ツツジの葉っぱの白い餅
ツツジ類もち病菌の菌えい
ツツジ類もち病菌の菌えい
5~6月頃、ツツジ類の新葉、葉柄、花蕾などが不整形に肥大する。一見すると「虫こぶ」のようだが、原因は虫ではなく、担子菌門クロボキン亜門モチビョウキン(餅病菌)目のExobasidium cylindrosporumなどの感染による「菌えい」。
教育研究所のツツジ類植え込みでも発生していたので、観察してみた。
葉、葉柄、蕾などが不整形に膨れる。最初は白っぽいので「モチ」病と呼ばれるらしい。
胞子ができていそうなので、顕微鏡で観察してみることにした。
大きさも形もさまざま。
セロハンテープで担子胞子を採取できるそうなので、試してみた。

## 提供データ
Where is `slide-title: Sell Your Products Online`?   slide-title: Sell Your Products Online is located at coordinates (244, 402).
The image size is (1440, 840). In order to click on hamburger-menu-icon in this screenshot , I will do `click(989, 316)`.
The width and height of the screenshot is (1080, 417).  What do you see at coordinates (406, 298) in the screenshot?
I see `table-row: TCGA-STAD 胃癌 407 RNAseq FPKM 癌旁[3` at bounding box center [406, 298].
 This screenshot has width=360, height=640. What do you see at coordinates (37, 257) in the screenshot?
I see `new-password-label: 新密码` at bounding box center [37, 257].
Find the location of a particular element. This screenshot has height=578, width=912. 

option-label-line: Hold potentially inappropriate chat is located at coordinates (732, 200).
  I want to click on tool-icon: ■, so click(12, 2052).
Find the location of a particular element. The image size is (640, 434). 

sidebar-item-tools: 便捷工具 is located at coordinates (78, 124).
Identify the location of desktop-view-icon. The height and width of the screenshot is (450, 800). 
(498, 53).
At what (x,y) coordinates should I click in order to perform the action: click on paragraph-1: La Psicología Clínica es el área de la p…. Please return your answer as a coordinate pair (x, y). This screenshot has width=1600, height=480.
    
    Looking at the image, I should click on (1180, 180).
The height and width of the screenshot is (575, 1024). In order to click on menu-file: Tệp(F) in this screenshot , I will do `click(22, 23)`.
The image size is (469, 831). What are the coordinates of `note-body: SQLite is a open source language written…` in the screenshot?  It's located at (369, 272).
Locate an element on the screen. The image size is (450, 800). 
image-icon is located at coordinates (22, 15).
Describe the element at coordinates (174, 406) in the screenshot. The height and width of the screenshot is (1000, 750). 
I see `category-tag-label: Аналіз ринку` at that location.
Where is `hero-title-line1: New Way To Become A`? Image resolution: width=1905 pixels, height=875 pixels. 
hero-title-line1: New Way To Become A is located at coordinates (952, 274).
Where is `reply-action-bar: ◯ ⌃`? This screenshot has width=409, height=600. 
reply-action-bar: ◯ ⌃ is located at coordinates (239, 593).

## 資料を読み解く
- a) ツツジ類もち病菌の菌えいに関する本文について、次の問いに答えてください。
(i) ツツジ類の新葉や花蕾などが不整形に肥大するのは何月頃ですか?
(ii) 菌えいの原因となる菌として学名が挙げられているのは何ですか?
(iii) 担子胞子を採取するのに使えるとされている道具は何ですか?
- b) ツツジ類もち病菌の菌えいについての本文を、最後の文の後から書き進めてください。
上のエントリーは、本文とは別の出典から取られたものです。

## 解答一覧
- a)
(i) 5~6月頃
(ii) Exobasidium cylindrosporum
(iii) セロハンテープ

- b)
もち病の表面の粉っぽいところをセロハンテープでそっと採取してみた。このテープをスライドグラスに貼り付けて、プレパラートにして観察。
染色していないので、ちょっと見にくいけど、細長い胞子が見えた。
胞子はあまりできていないようだった。400倍にして、顕微鏡の絞りを絞り気味にして、やっと胞子が見えた。
担子器を見るには、切片作成が必要らしいので、簡易ミクロトームで切片を作成してプレパラートを作成。
顕微鏡で見ると、肥大した葉などの植物組織の表面に菌糸の層ができていて、多くはないけど、点々と担子器らしい細胞ができていた。
胞子を作る細胞(担子器、たんしき)が見えた。
担子器から、3~5本の担子柄が出てソーセージ型の胞子を付けるそうだ。
担子器(たんしき)に出来ている、未熟な胞子も観察できた。
観察した時期もあるかと思うが、胞子や担子器は数が少なく、プレパラートを何度か作り直してやっと写真に撮れそうなものを探し出せた。キノコのヒダなどの子実層ではもっと簡単に胞子を観察できるので、ツツジ類もち病菌の顕微鏡観察は、初心者向きではないかもしれない・・・。